→ Что нужно сделать
1) Выпишите из отрывка о красильном деле всё, что идет от слов «Всякий, кто занимается» и вплоть до слов «стирки и времени.».
2) Перечислите все вещества, которые в отрывке о красильном деле прямо названы как промежуточные субстанции для протравливания.
3) Объясните по отрывку о красильном деле, почему красильщиков разделяли на «красных» и «синих».

→ Отрывок
***

Здесь уместно будет напомнить, какие трудности возникали у красильщиков из-за необходимости протравливания, то есть применения некоей промежуточной субстанции (винного камня, квасцов, уксуса, мочи, извести и т. п.), помогающей пигменту глубже проникать в волокна ткани и закрепляться в них. Есть красители, при работе с которыми для получения яркого, насыщенного цвета требуется усиленное протравливание: это марена (красные тона) и церва (желтые тона). Другие же, напротив, нуждаются лишь в легком протравливании или могут вообще без него обойтись: это вайда, а впоследствии – индиго (в первую очередь синие, но также и зеленые, серые и черные тона). Отсюда и встречающееся во всех документах разделение красильщиков на «красных», то есть постоянно применяющих протравливание, и «синих», применяющих его лишь в отдельных случаях. Во Франции с позднего Средневековья существует и своя терминология: мастеров красильного дела здесь разделяют на «горячих» (тех, кому при первом погружении ткани в красильный чан приходится кипятить ее вместе с протравой) и «холодных», или «синильщиков» (тех, кто в этом не нуждается, а порой даже может окрашивать ткани в холодном растворе). И в каждом источнике снова и снова уточняется: мастер-красильщик может работать только по одной из этих специальностей. Вот как на это смотрели в Валансьене в начале XIV века: «И снова предписывается и постановляется: ни один синильщик не имеет права красить в кипящей протраве, и ни один горячий красильщик не имеет права красить вайдой».
Всякий, кто занимается историей красильного дела тех далеких времен, наверняка обратит внимание на еще одно характерное проявление средневекового менталитета. Это касается густоты и насыщенности цвета. Изучение техники красильного дела, стоимости красителей и иерархии окрашенных тканей по принципу их привлекательности показывает, что насыщенность и яркость цвета ценится не менее высоко, нежели сам цвет. Привлекательный, дорогостоящий, престижный цвет – это цвет насыщенный, яркий, сияющий, который насквозь пропитывает волокна ткани и не блекнет от солнечного света, стирки и времени.

***

→ Исследуемые данные
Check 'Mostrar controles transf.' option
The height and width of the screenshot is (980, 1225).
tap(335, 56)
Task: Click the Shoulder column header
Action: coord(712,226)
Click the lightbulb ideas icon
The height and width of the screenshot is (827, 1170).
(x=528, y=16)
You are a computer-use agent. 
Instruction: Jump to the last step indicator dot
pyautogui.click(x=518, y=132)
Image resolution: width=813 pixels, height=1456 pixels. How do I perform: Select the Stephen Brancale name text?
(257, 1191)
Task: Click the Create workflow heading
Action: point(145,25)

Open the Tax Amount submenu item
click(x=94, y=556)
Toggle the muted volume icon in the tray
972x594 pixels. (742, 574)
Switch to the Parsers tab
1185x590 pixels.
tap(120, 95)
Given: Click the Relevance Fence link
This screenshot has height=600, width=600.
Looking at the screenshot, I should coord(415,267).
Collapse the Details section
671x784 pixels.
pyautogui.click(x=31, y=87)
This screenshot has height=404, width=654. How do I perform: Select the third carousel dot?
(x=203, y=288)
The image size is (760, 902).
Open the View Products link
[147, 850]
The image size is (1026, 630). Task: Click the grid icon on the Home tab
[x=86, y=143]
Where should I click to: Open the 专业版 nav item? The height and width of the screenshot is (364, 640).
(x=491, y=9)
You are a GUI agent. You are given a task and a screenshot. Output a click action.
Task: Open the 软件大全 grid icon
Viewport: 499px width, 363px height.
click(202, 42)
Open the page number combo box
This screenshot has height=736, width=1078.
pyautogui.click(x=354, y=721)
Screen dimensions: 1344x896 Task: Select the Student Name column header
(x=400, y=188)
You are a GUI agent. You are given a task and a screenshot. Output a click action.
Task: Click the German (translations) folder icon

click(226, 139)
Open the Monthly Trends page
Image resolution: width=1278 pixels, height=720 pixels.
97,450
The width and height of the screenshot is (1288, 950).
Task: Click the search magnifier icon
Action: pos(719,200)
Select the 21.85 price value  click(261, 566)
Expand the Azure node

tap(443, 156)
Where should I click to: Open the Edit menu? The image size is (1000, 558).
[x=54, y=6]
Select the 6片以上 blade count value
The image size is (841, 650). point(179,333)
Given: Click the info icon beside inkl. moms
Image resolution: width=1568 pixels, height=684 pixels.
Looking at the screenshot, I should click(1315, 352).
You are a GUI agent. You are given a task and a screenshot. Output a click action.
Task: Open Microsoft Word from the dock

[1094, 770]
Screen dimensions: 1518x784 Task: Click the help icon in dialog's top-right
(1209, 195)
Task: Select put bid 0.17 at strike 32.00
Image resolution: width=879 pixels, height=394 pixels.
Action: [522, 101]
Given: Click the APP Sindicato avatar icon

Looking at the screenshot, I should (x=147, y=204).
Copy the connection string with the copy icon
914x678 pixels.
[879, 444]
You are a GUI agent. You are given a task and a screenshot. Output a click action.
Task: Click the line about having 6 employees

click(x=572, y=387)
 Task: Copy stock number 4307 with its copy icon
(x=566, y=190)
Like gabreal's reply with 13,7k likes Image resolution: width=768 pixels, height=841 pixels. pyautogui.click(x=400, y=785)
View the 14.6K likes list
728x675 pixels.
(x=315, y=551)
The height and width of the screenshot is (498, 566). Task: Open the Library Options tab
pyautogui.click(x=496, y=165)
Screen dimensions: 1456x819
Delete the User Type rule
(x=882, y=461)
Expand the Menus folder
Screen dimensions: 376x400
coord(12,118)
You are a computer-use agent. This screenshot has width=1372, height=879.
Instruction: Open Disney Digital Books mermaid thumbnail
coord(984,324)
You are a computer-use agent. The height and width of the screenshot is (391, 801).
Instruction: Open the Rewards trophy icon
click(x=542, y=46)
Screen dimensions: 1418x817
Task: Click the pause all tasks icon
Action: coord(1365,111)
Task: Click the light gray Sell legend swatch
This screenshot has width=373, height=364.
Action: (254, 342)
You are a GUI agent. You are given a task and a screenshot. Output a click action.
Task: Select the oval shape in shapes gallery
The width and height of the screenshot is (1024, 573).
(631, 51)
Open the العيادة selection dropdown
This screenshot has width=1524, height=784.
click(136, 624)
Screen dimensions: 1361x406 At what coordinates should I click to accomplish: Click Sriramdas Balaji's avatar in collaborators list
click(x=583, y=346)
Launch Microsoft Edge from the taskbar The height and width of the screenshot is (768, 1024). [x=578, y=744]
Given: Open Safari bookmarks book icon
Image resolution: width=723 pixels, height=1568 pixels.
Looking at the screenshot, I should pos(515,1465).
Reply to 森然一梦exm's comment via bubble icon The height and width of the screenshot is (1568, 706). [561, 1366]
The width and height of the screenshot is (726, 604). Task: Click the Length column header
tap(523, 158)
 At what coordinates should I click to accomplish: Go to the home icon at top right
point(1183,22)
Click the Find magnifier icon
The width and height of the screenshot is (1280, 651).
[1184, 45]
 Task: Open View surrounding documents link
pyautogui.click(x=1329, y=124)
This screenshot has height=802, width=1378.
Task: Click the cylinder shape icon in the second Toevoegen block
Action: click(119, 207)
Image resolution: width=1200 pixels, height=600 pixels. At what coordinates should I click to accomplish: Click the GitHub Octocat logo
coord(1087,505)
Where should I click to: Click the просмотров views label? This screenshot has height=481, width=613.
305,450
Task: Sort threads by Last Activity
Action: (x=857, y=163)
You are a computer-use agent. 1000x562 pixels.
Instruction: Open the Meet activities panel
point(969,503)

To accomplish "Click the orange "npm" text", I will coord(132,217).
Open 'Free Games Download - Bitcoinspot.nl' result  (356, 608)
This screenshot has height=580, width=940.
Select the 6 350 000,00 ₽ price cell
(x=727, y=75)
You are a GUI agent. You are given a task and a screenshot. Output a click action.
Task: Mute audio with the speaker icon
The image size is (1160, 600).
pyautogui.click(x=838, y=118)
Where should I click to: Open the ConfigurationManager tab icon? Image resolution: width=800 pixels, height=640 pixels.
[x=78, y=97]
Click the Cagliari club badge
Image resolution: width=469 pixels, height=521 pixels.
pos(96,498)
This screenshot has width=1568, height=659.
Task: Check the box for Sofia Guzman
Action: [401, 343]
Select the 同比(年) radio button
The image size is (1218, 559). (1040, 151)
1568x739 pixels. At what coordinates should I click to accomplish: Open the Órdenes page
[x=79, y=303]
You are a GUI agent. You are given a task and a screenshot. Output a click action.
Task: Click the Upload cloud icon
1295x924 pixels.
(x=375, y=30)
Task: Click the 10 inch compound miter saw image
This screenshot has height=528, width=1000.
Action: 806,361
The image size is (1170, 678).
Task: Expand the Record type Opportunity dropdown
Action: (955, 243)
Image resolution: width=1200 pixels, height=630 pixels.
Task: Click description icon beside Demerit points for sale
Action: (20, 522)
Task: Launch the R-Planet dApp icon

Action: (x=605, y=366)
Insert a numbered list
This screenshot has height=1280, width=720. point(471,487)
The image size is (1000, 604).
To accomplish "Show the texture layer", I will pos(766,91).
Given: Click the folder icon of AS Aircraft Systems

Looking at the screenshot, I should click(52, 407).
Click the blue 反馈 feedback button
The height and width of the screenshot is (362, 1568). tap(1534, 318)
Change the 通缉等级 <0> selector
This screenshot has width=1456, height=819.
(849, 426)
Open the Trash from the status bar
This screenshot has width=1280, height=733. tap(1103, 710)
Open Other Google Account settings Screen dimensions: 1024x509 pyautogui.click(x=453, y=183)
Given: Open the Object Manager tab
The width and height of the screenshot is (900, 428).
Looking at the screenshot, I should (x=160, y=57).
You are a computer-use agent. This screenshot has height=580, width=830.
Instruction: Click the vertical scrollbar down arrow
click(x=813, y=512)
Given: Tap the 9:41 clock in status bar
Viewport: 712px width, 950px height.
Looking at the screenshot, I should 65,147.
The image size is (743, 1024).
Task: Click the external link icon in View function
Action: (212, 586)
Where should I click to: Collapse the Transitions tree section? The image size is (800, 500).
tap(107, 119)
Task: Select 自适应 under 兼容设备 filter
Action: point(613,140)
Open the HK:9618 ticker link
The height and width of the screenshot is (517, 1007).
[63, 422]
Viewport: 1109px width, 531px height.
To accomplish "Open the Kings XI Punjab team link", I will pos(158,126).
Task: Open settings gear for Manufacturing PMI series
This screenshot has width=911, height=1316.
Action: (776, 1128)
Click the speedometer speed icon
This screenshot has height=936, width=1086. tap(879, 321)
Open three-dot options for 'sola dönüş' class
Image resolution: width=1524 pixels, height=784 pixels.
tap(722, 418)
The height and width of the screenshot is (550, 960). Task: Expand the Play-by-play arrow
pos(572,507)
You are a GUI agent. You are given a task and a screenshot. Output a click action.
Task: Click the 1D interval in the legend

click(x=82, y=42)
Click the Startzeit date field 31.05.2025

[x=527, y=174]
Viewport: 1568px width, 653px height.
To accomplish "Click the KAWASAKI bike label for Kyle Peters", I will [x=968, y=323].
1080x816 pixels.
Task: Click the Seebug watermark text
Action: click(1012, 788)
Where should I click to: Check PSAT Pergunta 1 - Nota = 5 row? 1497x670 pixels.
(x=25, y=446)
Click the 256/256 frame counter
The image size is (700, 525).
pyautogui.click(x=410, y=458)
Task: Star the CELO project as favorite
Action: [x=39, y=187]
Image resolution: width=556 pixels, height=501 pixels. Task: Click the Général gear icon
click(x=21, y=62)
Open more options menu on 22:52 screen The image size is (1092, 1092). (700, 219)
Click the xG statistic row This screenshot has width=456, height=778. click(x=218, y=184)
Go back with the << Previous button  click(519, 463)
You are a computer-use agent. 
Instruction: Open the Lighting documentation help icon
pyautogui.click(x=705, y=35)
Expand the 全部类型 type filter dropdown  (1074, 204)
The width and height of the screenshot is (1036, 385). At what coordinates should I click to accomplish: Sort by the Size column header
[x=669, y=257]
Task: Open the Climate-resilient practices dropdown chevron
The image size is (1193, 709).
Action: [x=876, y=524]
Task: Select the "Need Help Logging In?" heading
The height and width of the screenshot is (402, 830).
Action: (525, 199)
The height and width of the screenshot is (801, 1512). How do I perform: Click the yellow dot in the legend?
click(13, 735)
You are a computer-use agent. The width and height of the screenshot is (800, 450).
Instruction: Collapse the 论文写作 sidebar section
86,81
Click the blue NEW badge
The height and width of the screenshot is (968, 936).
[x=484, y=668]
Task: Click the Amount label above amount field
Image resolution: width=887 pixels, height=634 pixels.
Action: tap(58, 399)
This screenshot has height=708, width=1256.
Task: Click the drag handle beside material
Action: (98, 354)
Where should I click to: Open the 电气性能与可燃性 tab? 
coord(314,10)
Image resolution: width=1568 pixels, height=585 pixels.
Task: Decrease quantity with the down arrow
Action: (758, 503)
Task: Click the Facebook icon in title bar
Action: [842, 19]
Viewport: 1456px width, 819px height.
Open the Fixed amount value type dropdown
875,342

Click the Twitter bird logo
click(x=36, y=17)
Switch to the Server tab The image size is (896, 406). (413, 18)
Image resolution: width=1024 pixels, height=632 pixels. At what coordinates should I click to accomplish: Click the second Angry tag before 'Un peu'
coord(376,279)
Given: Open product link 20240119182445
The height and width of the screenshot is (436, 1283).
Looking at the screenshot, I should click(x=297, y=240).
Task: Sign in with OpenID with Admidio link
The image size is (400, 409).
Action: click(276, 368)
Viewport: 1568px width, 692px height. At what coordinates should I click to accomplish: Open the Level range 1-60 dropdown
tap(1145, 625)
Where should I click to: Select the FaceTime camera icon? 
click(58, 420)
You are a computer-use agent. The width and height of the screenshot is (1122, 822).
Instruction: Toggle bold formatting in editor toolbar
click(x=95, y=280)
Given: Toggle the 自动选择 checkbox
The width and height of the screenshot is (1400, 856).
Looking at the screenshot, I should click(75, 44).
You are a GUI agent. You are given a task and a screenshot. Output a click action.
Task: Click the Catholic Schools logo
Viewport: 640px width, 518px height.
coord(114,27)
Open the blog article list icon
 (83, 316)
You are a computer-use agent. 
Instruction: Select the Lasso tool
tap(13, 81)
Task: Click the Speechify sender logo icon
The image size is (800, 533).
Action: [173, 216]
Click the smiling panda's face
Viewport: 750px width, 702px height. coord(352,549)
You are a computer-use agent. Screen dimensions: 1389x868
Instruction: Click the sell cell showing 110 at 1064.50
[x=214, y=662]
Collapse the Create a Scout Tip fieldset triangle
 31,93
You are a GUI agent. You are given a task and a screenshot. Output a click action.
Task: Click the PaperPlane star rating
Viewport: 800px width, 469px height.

***

→ Решения по заданиям
1)
Всякий, кто занимается историей красильного дела тех далеких времен, наверняка обратит внимание на еще одно характерное проявление средневекового менталитета. Это касается густоты и насыщенности цвета. Изучение техники красильного дела, стоимости красителей и иерархии окрашенных тканей по принципу их привлекательности показывает, что насыщенность и яркость цвета ценится не менее высоко, нежели сам цвет. Привлекательный, дорогостоящий, престижный цвет – это цвет насыщенный, яркий, сияющий, который насквозь пропитывает волокна ткани и не блекнет от солнечного света, стирки и времени.

2) Винный камень, квасцы, уксус, моча, известь.

3) Одни красители, марена и церва, требуют для яркого насыщенного цвета усиленного протравливания. Другие, вайда и впоследствии индиго, нуждаются лишь в легком протравливании или обходятся без него. Поэтому «красные» красильщики применяют протравливание постоянно, а «синие» — лишь в отдельных случаях.